In the New Strategic Arm Reductions Treaty (New START), the United States agreed to a weak verification regime. An indication of this is that U.S. negotiators agreed to degrade the telemetry regime in the original START from verification to a transparency measure.

Under New START, each party is required to exchange telemetry from up to five launches. It appears that U.S. negotiators in the Bilateral Consultative Commission, the treaty’s implementation body, have given into Russian demands yet again as both parties agreed this week to exchange telemetry from only one ballistic missile launch each that took place in 2011. This is not only a bad precedent for the future, but also degrades any transparency value that telemetry exchanges would have had.

Telemetry is data that a ballistic missile transmits during its flight. This data is recorded and can provide a valuable insight into capabilities of the missile type, which allows the United States to determine how many reentry vehicles a ballistic missile may carry. This important information would help the United States understand the scope of Russian options for deploying larger numbers of nuclear warheads and the potential extent of Russia’s capacity to break out of the treaty.

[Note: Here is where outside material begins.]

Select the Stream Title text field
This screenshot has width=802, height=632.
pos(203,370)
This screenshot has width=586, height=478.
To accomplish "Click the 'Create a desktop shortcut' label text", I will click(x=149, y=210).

While experience from past treaties offers some insights into existing Russian strategic systems, following the ratification of New START, Russia has initiated the largest strategic buildup since the end of the Cold War. In 2011, Russia announced a threefold increase in nuclear missile production, including an improved Sineva submarine-launched ballistic missile (SLBM), the Bulava SLBM, the Arbalet SLBM, and a possible rail-mobile missile called the Avangard. Moscow also plans on deploying a new heavy intercontinental-range ballistic missile (ICBM) in 2018. In 2016, Russia will deploy new warheads on the SS-27 variants.

Agreeing on only one telemetry exchange per year sets a bad precedent for next year’s negotiations on telemetry exchanges. In addition, it is likely that Moscow will provide telemetry data on flight tests of Russia’s aging missiles rather than from its development tests of new ICBMs and SLBMs. Because New START allows the encryption of telemetry from all but flight tests for which a party does not intend to provide telemetry tapes, it is impossible for the U.S. to understand telemetry broadcasted by Russian missiles even if it managed to collect it with its national technical means (e.g., satellites).

As a result, U.S. understanding of the new and modified Russian missiles is likely to decline dramatically over time. It is essential that the U.S. not provide telemetry from its ballistic missile defense tests, which is banned under the Senate’s resolution of ratification anyway.